To us today, the word "adamant" is a descriptive word rather than an object. It means to be firm and unyielding, resolute and determined. A person who is adamant will not give in to anything. But before it was an adjective, "adamant" was a noun: a legendary stone of impenetrable hardness, its root meanings including untamable, unconquerable and unyielding. The Greek word adamas, from which it is derived, meant unbreakable or invincible. To have a forehead of adamant stone would enable a person to withstand anything that came against it, any opposition, any conflict, any warfare. (No wonder Marvel Comics latched onto it!) It is such meanings that give the word such force and make it such an excellent choice for the translators of Ezekiel's story. Ezekiel, with his super-powerful forehead of adamant stone, had been called by God to be unyielding and unwavering in the face of forceful opposition!
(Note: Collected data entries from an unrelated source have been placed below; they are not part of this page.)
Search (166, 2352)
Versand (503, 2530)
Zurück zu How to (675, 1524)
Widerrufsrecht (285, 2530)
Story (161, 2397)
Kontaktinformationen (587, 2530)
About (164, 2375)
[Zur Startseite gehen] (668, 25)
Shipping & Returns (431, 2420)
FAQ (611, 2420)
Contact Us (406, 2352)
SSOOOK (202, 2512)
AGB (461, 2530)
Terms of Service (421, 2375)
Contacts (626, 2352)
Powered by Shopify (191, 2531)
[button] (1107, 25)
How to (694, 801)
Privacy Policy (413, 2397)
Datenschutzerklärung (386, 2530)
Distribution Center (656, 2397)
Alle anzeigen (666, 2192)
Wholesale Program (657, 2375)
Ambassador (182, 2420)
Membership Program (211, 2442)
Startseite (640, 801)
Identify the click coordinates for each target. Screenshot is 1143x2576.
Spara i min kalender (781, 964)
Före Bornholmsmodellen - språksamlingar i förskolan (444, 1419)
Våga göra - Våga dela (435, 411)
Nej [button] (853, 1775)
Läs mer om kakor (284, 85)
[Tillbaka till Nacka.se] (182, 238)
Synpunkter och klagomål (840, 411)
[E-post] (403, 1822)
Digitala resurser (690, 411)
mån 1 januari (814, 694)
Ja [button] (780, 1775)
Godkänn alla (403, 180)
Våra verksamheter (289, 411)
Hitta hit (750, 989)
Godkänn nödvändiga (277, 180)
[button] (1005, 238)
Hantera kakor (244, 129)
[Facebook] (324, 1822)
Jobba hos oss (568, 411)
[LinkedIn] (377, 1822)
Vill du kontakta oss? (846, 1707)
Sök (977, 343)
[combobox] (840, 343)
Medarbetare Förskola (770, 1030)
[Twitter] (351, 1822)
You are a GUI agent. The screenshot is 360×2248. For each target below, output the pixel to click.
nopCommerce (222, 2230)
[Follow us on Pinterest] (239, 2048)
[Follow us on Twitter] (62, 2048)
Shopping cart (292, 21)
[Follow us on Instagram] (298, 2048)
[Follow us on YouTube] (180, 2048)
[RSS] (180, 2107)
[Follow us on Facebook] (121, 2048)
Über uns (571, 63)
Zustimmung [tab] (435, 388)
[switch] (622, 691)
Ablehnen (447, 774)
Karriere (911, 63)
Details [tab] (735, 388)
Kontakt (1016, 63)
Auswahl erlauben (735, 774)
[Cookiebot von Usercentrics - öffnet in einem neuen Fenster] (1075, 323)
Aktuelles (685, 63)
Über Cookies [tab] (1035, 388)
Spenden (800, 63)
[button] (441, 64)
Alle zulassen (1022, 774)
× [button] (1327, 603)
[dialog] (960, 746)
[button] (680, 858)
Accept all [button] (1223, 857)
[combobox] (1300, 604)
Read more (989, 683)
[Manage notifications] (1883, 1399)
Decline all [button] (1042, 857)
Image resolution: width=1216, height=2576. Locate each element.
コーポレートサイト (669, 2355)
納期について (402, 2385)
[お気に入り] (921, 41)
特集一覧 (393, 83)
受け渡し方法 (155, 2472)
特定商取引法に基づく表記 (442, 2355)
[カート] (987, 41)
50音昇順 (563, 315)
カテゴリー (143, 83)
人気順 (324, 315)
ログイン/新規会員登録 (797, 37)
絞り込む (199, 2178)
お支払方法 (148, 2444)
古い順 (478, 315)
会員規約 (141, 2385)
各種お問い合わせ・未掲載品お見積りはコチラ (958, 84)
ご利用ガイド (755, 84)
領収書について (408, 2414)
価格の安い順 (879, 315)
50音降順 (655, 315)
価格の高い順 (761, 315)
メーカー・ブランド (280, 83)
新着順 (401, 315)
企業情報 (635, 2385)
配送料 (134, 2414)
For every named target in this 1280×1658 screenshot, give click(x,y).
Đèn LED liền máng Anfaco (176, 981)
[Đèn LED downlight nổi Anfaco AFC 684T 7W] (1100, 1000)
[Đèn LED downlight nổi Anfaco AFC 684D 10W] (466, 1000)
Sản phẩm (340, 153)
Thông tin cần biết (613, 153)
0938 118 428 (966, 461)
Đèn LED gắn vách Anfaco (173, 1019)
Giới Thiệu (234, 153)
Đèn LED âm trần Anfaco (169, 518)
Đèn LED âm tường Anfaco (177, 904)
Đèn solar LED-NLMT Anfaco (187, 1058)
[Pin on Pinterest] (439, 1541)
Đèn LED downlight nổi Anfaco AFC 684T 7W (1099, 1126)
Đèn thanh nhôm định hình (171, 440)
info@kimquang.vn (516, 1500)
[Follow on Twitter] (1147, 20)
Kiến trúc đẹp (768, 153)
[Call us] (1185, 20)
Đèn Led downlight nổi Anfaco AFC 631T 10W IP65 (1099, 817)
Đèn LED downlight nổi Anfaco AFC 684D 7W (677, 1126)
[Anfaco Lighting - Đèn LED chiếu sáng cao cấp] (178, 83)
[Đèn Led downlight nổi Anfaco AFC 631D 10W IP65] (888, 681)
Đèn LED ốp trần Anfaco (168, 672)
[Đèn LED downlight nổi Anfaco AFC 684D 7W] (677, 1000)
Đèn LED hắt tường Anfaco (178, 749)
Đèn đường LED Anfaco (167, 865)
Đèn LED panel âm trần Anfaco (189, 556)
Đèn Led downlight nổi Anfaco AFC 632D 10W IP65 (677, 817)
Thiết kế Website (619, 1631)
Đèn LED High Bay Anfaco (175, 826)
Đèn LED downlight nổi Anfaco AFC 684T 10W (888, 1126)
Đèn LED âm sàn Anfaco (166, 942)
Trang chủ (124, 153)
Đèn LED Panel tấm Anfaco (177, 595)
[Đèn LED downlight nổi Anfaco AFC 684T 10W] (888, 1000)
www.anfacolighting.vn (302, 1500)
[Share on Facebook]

Ah, but of course, this is all meant to be understood in a figurative sense, and would be more accurately understood as God giving Ezekiel a resilient spirit in the face of stiff resistance, but I still love the graphic language God used to describe His equipping of His prophet Ezekiel. And it's a superpower from God that I often long for in the face of the many challenges life throws at me.

I think all of us would benefit from asking God for a forehead of adamant stone, so long as we used it wisely. I would want to use it to express my determination to trust God no matter what! But it's important to remember that it is only meant for those who are facing great resistance or strong opposition. Do I want that? Deep down, I suspect I have no choice if I want to follow Jesus. Following Jesus means entering a spiritual battle for which we need to be heavily armed with spiritual weapons that reflect God's divine enablement and protection. So I'm simply saying that having a superstrong forehead of adamant stone that reflects an unyielding, unshakable and absolutely indestructible faith in God is among my God-given superpowers of choice.